Desert Destination: Tule Hardpan and Fossil Mountain

After our recent rock climbing adventure on the Ibex Crags, we took out the bikes and headed out on the Tule Hardpan, also known as the Ibex Hardpan. If you've never ridden a bike on a hardpan (playa), it is the bomb. You can go anywhere you want, it's perfectly flat, and it just feels great. The last time we biked on this hardpan, Desert Boy was just a toddler and we had an alien experience (click the link to see more!).

Desert Girl gave the playa a try on her little bike with training wheels, but soon decided she'd rather ride with mom. I guess I should add that when I say perfectly flat, I don't mean perfectly smooth. The playa has plenty of mud cracks, and it's best not to have super inflated tires or you will have a bumpy ride.

 So while my husband took a rest, the rest of us rode around the "island", a projection rising from the middle of the playa. Someone had planted three flag poles on the top, which seemed rather out of place to me. I'm not sure if it's some group or remnants from when they filmed part of the movie John Carter out here (which I have yet to see). As I noted in another post, playas have all sorts of uses.

 Someone had dug out a low spot on the playa, which gathered water for animal use. Desert Girl just barely resisted getting wet.

 After our little bike ride (which I could have continued much, much longer--did I mention how much I like riding on playas?), we packed up the bikes and headed around the south end of Ibex Crags and the Barn Hills to Blind Valley. Our destination?

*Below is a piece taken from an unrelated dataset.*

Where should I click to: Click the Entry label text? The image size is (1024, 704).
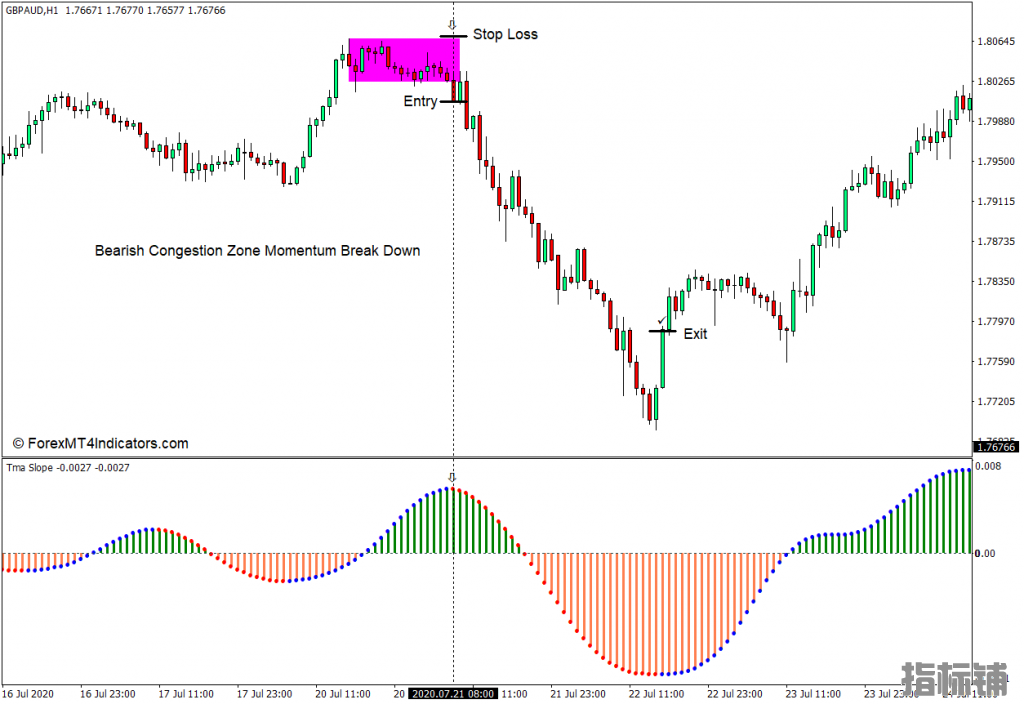tap(420, 101)
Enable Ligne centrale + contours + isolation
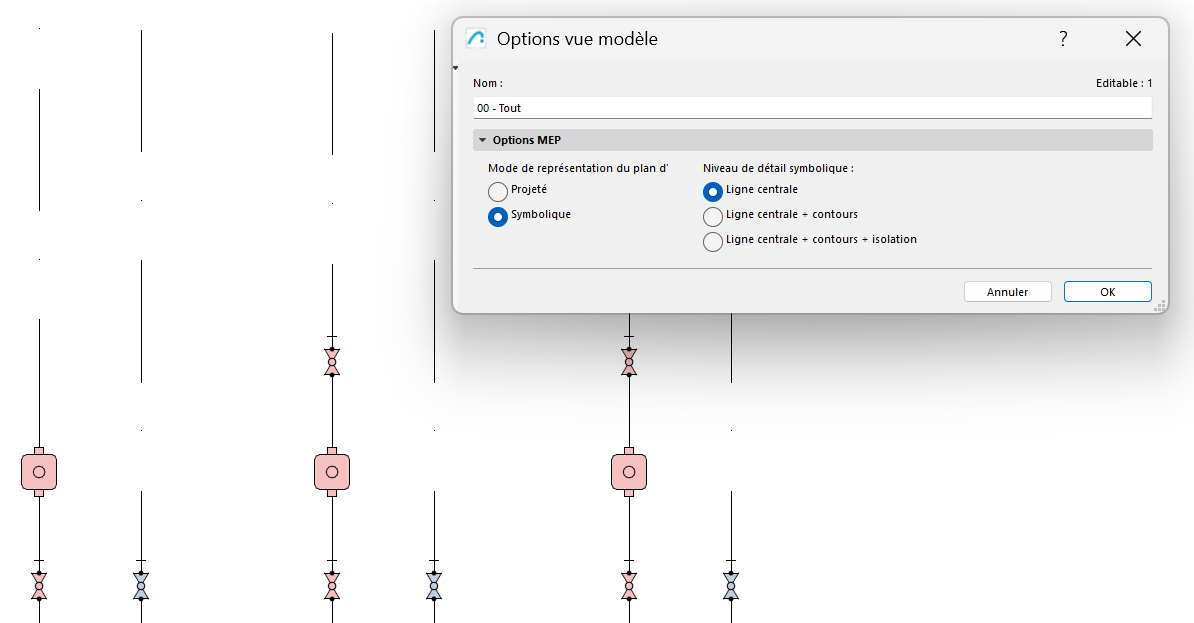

The mighty Fossil Mountain, in the south Confusion Range. Nearly the entire mountain is made of fossils! Here's a link to a very brief geology of the mountain. Many of the fossils are from the Lower Ordovician Pogonip Group and include brachiopods, cephalopods, trilobites, and echinoderms. Dr. Lehi Hintze (who wrote the marvelous Geology of Millard County) and his coworkers used the area to establish fossil zones for rocks of this age that are a reference to paleontologists all over the world. He noted that because this area was at the edge of a sea, the wave action caused many of the fossils to be in pieces.

 We drove to the end of a four-wheel drive road and then headed up the wash towards the mountain. It didn't take us long to start spotting fossils.

 Here's a cephalopod.

 I'm not sure what this is, but it looked pretty. I wish I knew more about paleontology, because I mainly just look for pretty things but don't understand much about what they mean. Nevertheless, I appreciate that very different things used to live here, and that the landscape has changed so much over the millennia (although I'm looking for a word that means even bigger time changes--geologic time is so hard for my mind to grasp!).

We happily spent about an hour looking around.

Someday we'll have to hike all the way up the mountain. Summitpost says that it takes about two hours;  I think it would take me longer because I'd be stopping frequently to look for fossils!

3 comments:

I Am Woody said...

What a fun day!

One of the things I wished for when we visited Racetrack Playa was my bicycle! For my birthday, we purchased a little enclosed trailer to haul all of our toys and camping supplies. Now wherever we happen to be, we have the fun stuff!!

John Mosley said...

Maybe someday I can give you a tour of geologic time.

Tara said...

Neat fossils! Now I'm going to start looking for a playa for bike riding around here.